As stated on the website, the mission of Papers with Code is to create a free and open resource with ML papers, code, datasets, methods, and evaluation tables. The community project now includes over 3900 datasets that are easily filtered by modality, task, or language. The content on this website is openly licensed under CC-BY-SA (same as Wikipedia), meaning everyone can contribute and make edits. There are also specialized portals for papers with code in astronomy, physics, computer sciences, mathematics, and statistics.

VisualData

VisualData is an excellent source of datasets for image classification, image processing, and image segmentation projects, a search engine for computer vision datasets. You can easily filter them by category, date, popularity or use a search box to find a theme-specific dataset. Each dataset is either curated or submitted by the community, tagged with relevant topics for filtering. You can type keywords in the search bar that will be matched to the title and description of the dataset to find the best ones to use real quick. They are sorted according to published date, so the most recent addition gets surfaced. You can also sort by popularity to access trending datasets based on the visit frequency.

OpenML

This one is an open-source online ML experiments database for sharing and organizing data with ML engineers and researchers. More than 21.000 datasets are regularly updated and automatically versioned. Besides, OpenML analyzes each dataset and annotates it with rich meta-data to streamline analysis.

DataHub

DataHub is a collection of thousands of machine learning datasets available for free without registration.

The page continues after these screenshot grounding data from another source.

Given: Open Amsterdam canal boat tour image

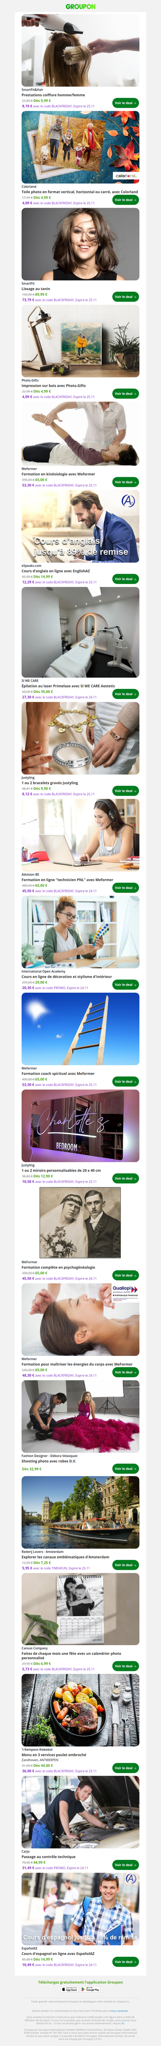Looking at the screenshot, I should click(80, 1513).
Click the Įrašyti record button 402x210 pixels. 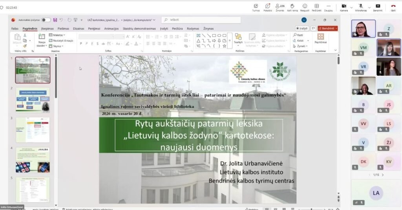(302, 29)
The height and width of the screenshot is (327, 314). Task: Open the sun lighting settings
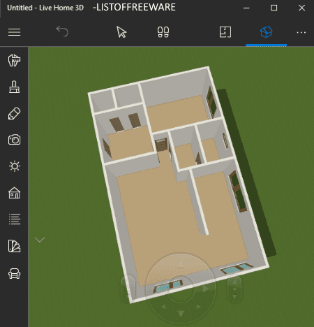click(x=15, y=166)
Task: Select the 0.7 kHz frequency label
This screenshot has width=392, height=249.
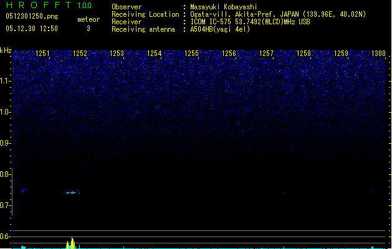Action: pyautogui.click(x=6, y=205)
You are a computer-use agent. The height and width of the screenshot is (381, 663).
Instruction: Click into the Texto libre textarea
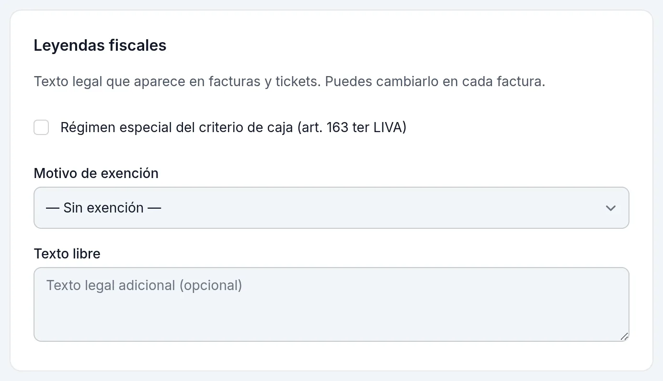coord(332,304)
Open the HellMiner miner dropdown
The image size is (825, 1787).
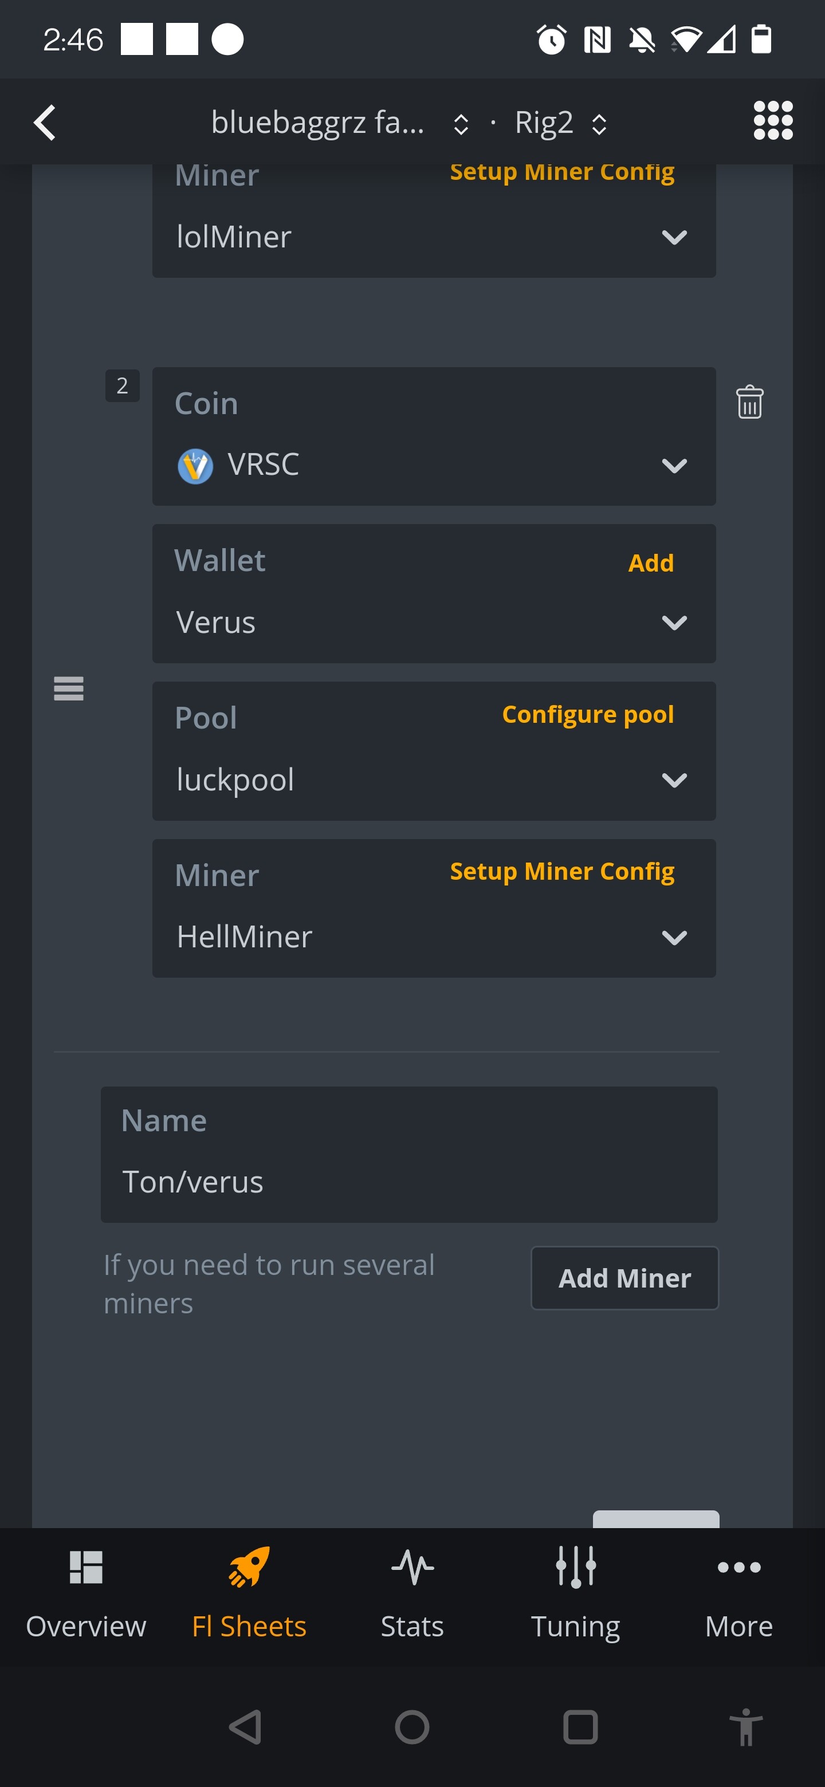point(434,937)
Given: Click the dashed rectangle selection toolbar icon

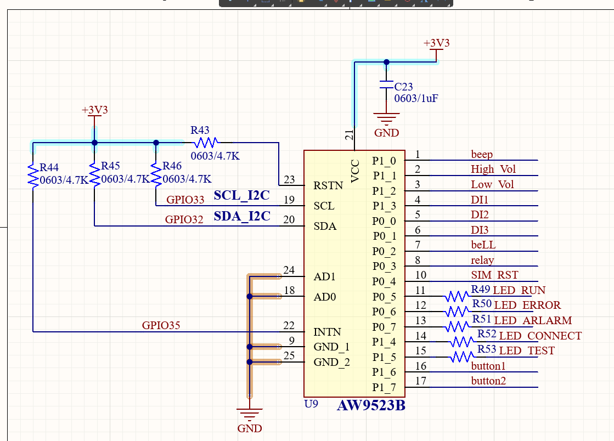Looking at the screenshot, I should [x=265, y=3].
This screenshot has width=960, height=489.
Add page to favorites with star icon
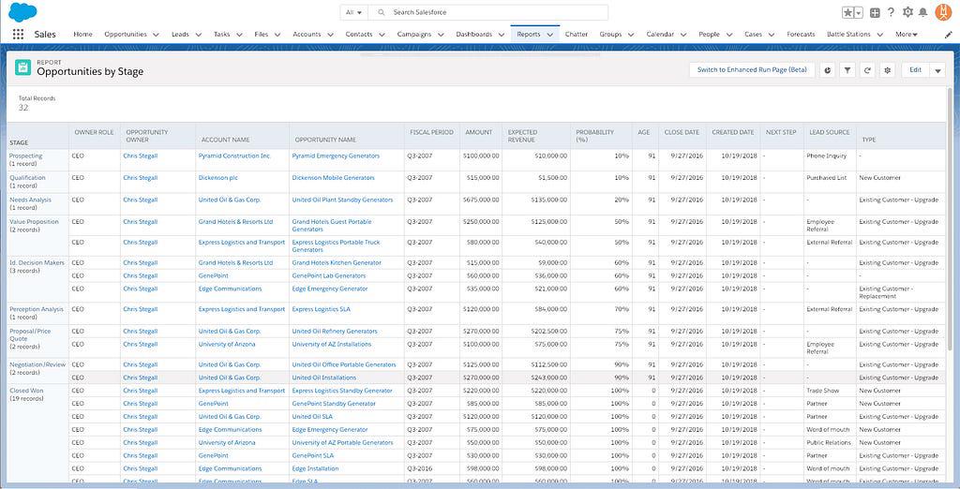pos(848,13)
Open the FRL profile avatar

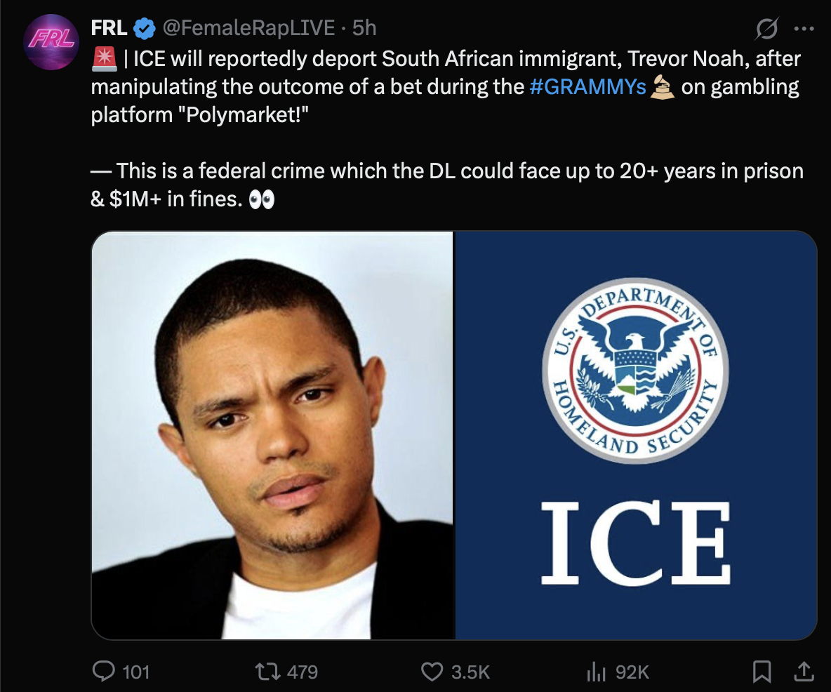pos(51,42)
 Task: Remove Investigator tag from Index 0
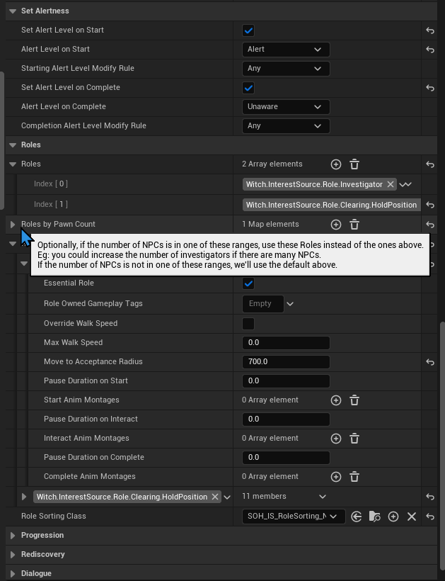coord(390,184)
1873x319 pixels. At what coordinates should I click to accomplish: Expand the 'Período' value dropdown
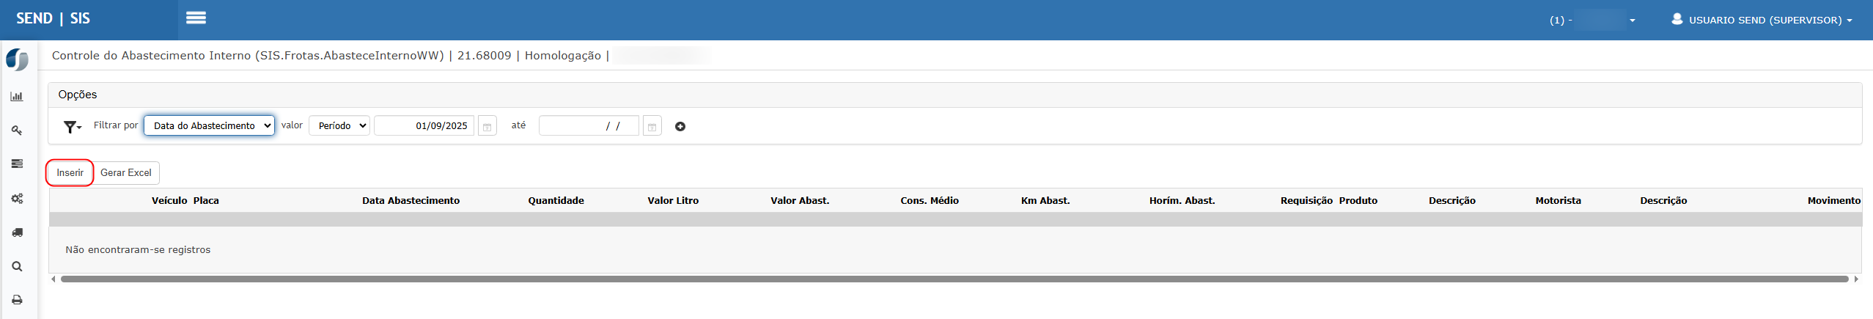[x=339, y=125]
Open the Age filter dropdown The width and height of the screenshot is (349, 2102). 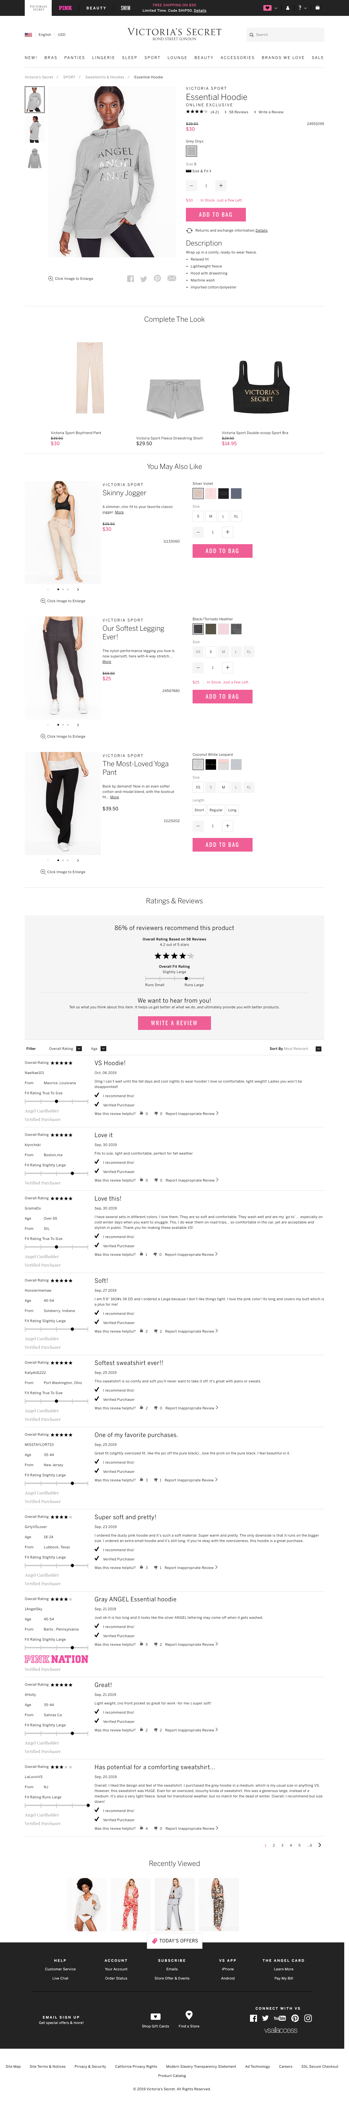(104, 1049)
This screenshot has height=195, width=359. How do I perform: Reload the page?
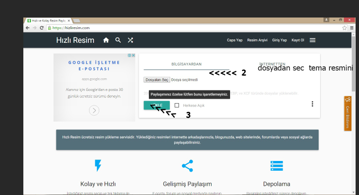(42, 28)
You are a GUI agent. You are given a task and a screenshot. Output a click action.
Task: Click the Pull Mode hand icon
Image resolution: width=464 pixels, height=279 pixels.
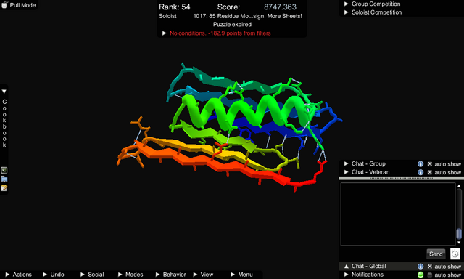click(4, 5)
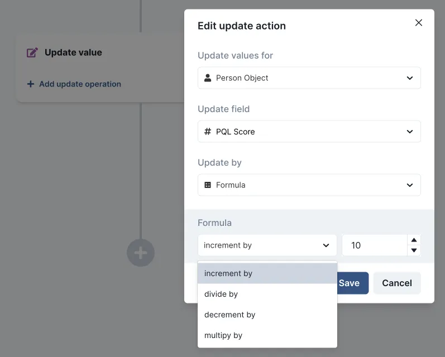Click the hash icon beside PQL Score
The image size is (445, 357).
click(x=208, y=132)
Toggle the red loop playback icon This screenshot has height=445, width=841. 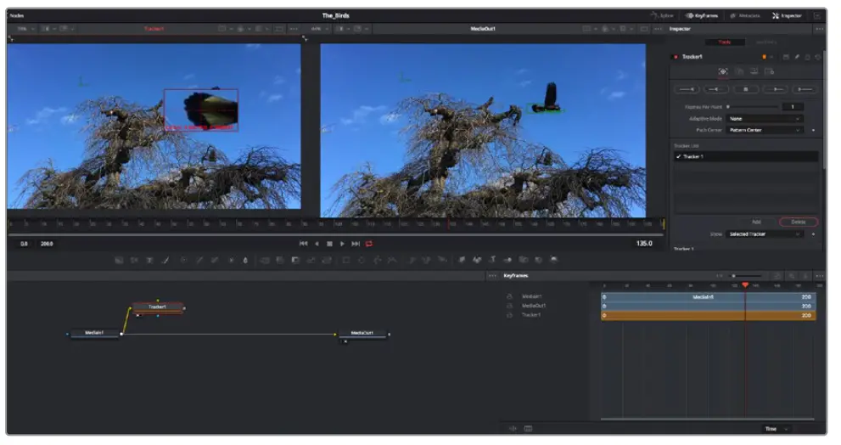369,244
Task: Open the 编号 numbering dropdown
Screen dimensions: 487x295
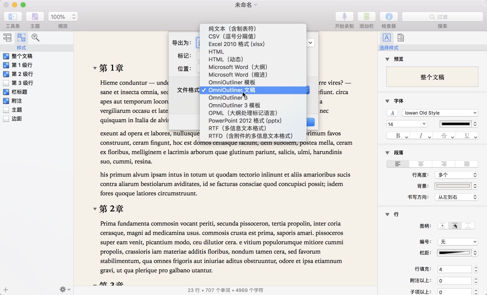Action: [457, 241]
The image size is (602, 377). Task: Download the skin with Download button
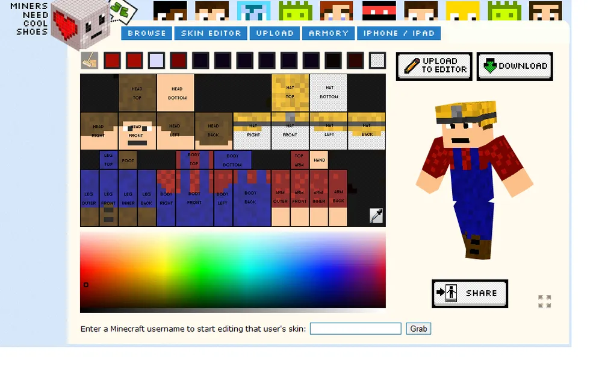coord(515,66)
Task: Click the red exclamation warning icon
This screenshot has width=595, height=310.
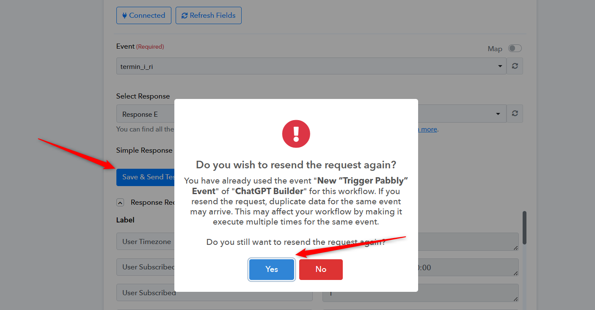Action: [296, 134]
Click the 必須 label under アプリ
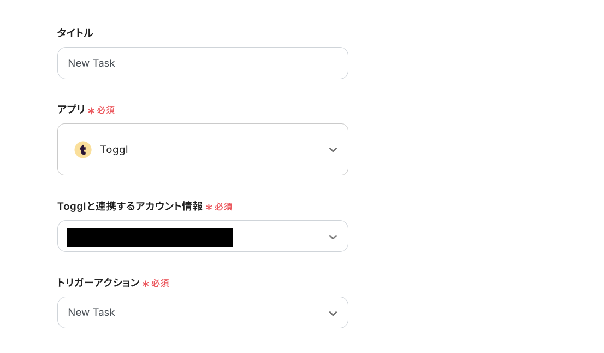Viewport: 604px width, 353px height. click(x=106, y=110)
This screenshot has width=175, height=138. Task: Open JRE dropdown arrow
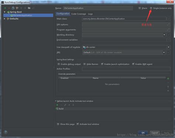coord(164,53)
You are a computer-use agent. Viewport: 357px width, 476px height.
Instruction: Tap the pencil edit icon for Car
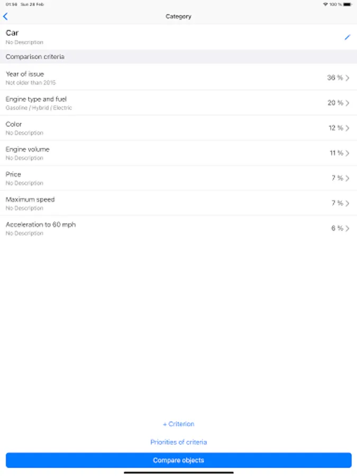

The collection includes sets from financial market data, macroeconomic data, and population growth to cryptocurrency prices.

Data.Gov

Data.Gov was launched in 2009 and is managed and hosted by the U.S. General Services Administration, Technology Transformation Service. The platform is powered by two open source applications, CKAN and WordPress, and is hosted on GitHub. There are over 330,700 datasets available to download in multiple formats, including CSV, JSON, PDF, RDF, XML.

HealthData.gov

This site is dedicated to making high-value health data more accessible to entrepreneurs, researchers, and policymakers in the hopes of better health outcomes for all. On HealtheData.gov, you can find data on a wide range of topics, including environmental health, medical devices, social services, community health, mental health, and substance abuse. The data is collected and supplied from agencies from the U.S. Department of Health and Human Services and state partners. This includes the Centers for Medicare and Medicaid Services, Centers for Disease Control and Prevention, Food and Drug Administration, and the Agency for Health Care Research and Quality.

NLP Index

The NLP Index is a brand new resource for NLP code discovery, combining and indexing more than 3,000 papers and code pairs at launch. It is handy for NLP research since it contains datasets for various natural language processing tasks, created and curated by Quantum Stat. Each entry in the index includes a paper title, its abstract, the authors, links to the paper itself, and a corresponding GitHub repository.

Key takeaways

A successful ML model can't perform well without a proper dataset. Keep in mind that the dataset should be in line with your project requirements. A few core considerations include the number of instances, how balanced the dataset is, and whether it contains all the elements you need to label. Then, leverage these dataset finders and make sure to pick the one that provides the best data foundation for the AI model you're building.